> [Exercise directions] The response must consist of every record, restated word for word.

> [Input data]
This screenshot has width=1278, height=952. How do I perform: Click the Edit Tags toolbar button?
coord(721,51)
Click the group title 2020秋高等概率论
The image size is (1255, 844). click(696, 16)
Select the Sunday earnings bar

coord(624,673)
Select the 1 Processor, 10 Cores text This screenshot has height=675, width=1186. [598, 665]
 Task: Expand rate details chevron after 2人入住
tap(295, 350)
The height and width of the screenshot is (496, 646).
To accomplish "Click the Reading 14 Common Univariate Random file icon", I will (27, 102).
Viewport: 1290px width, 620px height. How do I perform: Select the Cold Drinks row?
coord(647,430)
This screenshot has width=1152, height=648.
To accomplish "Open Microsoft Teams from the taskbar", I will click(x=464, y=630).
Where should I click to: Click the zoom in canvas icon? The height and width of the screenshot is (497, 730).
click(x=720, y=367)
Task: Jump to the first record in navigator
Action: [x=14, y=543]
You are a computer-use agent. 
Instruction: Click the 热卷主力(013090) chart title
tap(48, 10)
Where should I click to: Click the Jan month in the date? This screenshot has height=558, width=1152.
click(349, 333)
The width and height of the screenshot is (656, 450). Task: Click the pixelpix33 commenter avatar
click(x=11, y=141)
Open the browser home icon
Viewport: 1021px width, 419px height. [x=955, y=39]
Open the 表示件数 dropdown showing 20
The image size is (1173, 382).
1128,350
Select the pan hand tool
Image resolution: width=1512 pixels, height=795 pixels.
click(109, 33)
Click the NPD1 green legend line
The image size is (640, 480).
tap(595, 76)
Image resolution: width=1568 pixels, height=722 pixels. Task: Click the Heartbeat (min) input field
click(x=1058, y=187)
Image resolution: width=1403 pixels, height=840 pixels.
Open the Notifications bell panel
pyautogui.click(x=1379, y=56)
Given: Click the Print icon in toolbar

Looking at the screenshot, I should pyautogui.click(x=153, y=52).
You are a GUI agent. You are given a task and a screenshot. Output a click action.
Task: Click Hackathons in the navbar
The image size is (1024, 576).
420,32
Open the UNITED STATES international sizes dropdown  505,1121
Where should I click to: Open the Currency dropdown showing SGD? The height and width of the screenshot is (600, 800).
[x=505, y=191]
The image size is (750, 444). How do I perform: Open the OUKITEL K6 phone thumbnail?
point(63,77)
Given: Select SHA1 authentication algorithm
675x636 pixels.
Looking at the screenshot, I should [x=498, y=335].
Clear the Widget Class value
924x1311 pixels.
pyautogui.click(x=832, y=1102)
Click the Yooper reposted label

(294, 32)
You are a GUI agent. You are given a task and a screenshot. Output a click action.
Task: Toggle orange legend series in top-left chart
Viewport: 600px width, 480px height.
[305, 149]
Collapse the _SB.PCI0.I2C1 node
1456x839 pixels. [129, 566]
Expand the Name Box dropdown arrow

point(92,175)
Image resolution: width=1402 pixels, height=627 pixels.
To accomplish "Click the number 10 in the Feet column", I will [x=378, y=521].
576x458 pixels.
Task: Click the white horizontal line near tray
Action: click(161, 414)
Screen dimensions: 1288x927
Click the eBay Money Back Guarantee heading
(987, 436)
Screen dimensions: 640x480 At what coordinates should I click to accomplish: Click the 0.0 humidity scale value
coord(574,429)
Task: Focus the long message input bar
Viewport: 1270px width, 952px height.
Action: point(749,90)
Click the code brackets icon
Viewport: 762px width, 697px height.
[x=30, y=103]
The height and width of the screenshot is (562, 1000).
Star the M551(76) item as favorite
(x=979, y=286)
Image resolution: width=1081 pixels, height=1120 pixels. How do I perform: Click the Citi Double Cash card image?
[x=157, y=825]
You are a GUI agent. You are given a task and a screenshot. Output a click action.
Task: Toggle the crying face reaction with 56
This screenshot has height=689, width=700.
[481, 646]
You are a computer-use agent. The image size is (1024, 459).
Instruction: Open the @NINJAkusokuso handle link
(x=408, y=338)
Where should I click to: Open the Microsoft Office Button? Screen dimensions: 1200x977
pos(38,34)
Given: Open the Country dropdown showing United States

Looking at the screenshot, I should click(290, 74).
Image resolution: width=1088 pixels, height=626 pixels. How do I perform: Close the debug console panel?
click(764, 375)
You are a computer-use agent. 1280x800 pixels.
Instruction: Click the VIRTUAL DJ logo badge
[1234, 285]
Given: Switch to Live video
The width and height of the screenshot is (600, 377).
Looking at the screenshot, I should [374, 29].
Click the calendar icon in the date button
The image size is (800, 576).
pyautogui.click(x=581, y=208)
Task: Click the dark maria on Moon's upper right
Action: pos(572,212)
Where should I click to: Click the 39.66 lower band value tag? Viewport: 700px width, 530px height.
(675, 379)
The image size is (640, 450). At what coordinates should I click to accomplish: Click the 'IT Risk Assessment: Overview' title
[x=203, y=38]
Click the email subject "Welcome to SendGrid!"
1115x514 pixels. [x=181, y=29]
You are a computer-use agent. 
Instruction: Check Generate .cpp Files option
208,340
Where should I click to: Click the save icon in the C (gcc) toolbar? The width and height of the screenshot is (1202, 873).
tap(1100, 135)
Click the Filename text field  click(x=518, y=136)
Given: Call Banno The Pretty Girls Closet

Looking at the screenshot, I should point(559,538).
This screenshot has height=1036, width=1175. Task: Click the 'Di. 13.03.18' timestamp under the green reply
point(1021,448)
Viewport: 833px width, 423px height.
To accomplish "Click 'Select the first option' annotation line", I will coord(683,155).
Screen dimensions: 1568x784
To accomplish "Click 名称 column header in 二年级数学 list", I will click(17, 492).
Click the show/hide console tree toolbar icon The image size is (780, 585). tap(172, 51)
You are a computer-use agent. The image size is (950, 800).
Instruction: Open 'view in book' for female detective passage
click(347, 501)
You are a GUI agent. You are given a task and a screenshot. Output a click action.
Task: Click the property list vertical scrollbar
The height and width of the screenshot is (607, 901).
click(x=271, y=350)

> [Output of the exercise]
This screenshot has width=1278, height=952. How do I perform: Click the Edit Tags toolbar button?
coord(721,51)
Click the group title 2020秋高等概率论
The image size is (1255, 844). click(696, 16)
Select the Sunday earnings bar

coord(624,673)
Select the 1 Processor, 10 Cores text This screenshot has height=675, width=1186. [598, 665]
 Task: Expand rate details chevron after 2人入住
tap(295, 350)
The height and width of the screenshot is (496, 646).
To accomplish "Click the Reading 14 Common Univariate Random file icon", I will (27, 102).
Viewport: 1290px width, 620px height. How do I perform: Select the Cold Drinks row?
coord(647,430)
This screenshot has width=1152, height=648.
To accomplish "Open Microsoft Teams from the taskbar", I will click(x=464, y=630).
Where should I click to: Click the zoom in canvas icon? The height and width of the screenshot is (497, 730).
click(x=720, y=367)
Task: Jump to the first record in navigator
Action: [x=14, y=543]
You are a computer-use agent. 
Instruction: Click the 热卷主力(013090) chart title
tap(48, 10)
Where should I click to: Click the Jan month in the date? This screenshot has height=558, width=1152.
click(349, 333)
The width and height of the screenshot is (656, 450). Task: Click the pixelpix33 commenter avatar
click(x=11, y=141)
Open the browser home icon
Viewport: 1021px width, 419px height. [x=955, y=39]
Open the 表示件数 dropdown showing 20
The image size is (1173, 382).
1128,350
Select the pan hand tool
Image resolution: width=1512 pixels, height=795 pixels.
click(109, 33)
Click the NPD1 green legend line
The image size is (640, 480).
tap(595, 76)
Image resolution: width=1568 pixels, height=722 pixels. Task: Click the Heartbeat (min) input field
click(x=1058, y=187)
Image resolution: width=1403 pixels, height=840 pixels.
Open the Notifications bell panel
pyautogui.click(x=1379, y=56)
Given: Click the Print icon in toolbar

Looking at the screenshot, I should pyautogui.click(x=153, y=52).
You are a GUI agent. You are given a task and a screenshot. Output a click action.
Task: Click Hackathons in the navbar
The image size is (1024, 576).
420,32
Open the UNITED STATES international sizes dropdown  505,1121
Where should I click to: Open the Currency dropdown showing SGD? The height and width of the screenshot is (600, 800).
[x=505, y=191]
The image size is (750, 444). How do I perform: Open the OUKITEL K6 phone thumbnail?
point(63,77)
Given: Select SHA1 authentication algorithm
675x636 pixels.
Looking at the screenshot, I should [x=498, y=335].
Clear the Widget Class value
924x1311 pixels.
pyautogui.click(x=832, y=1102)
Click the Yooper reposted label

(294, 32)
You are a GUI agent. You are given a task and a screenshot. Output a click action.
Task: Toggle orange legend series in top-left chart
Viewport: 600px width, 480px height.
[305, 149]
Collapse the _SB.PCI0.I2C1 node
1456x839 pixels. [129, 566]
Expand the Name Box dropdown arrow

point(92,175)
Image resolution: width=1402 pixels, height=627 pixels.
To accomplish "Click the number 10 in the Feet column", I will [x=378, y=521].
576x458 pixels.
Task: Click the white horizontal line near tray
Action: click(161, 414)
Screen dimensions: 1288x927
Click the eBay Money Back Guarantee heading
(987, 436)
Screen dimensions: 640x480 At what coordinates should I click to accomplish: Click the 0.0 humidity scale value
coord(574,429)
Task: Focus the long message input bar
Viewport: 1270px width, 952px height.
Action: point(749,90)
Click the code brackets icon
Viewport: 762px width, 697px height.
[x=30, y=103]
The height and width of the screenshot is (562, 1000).
Star the M551(76) item as favorite
(x=979, y=286)
Image resolution: width=1081 pixels, height=1120 pixels. How do I perform: Click the Citi Double Cash card image?
[x=157, y=825]
You are a GUI agent. You are given a task and a screenshot. Output a click action.
Task: Toggle the crying face reaction with 56
This screenshot has height=689, width=700.
[481, 646]
You are a computer-use agent. The image size is (1024, 459).
Instruction: Open the @NINJAkusokuso handle link
(x=408, y=338)
Where should I click to: Open the Microsoft Office Button? Screen dimensions: 1200x977
pos(38,34)
Given: Open the Country dropdown showing United States

Looking at the screenshot, I should click(290, 74).
Image resolution: width=1088 pixels, height=626 pixels. How do I perform: Close the debug console panel?
click(764, 375)
You are a computer-use agent. 1280x800 pixels.
Instruction: Click the VIRTUAL DJ logo badge
[1234, 285]
Given: Switch to Live video
The width and height of the screenshot is (600, 377).
Looking at the screenshot, I should [374, 29].
Click the calendar icon in the date button
The image size is (800, 576).
pyautogui.click(x=581, y=208)
Task: Click the dark maria on Moon's upper right
Action: pos(572,212)
Where should I click to: Click the 39.66 lower band value tag? Viewport: 700px width, 530px height.
(675, 379)
The image size is (640, 450). At what coordinates should I click to accomplish: Click the 'IT Risk Assessment: Overview' title
[x=203, y=38]
Click the email subject "Welcome to SendGrid!"
1115x514 pixels. [x=181, y=29]
You are a computer-use agent. 
Instruction: Check Generate .cpp Files option
208,340
Where should I click to: Click the save icon in the C (gcc) toolbar? The width and height of the screenshot is (1202, 873).
tap(1100, 135)
Click the Filename text field  click(x=518, y=136)
Given: Call Banno The Pretty Girls Closet

Looking at the screenshot, I should point(559,538).
This screenshot has height=1036, width=1175. Task: Click the 'Di. 13.03.18' timestamp under the green reply
point(1021,448)
Viewport: 833px width, 423px height.
To accomplish "Click 'Select the first option' annotation line", I will coord(683,155).
Screen dimensions: 1568x784
To accomplish "Click 名称 column header in 二年级数学 list", I will click(17, 492).
Click the show/hide console tree toolbar icon The image size is (780, 585). tap(172, 51)
You are a computer-use agent. The image size is (950, 800).
Instruction: Open 'view in book' for female detective passage
click(347, 501)
You are a GUI agent. You are given a task and a screenshot. Output a click action.
Task: Click the property list vertical scrollbar
The height and width of the screenshot is (607, 901).
click(x=271, y=350)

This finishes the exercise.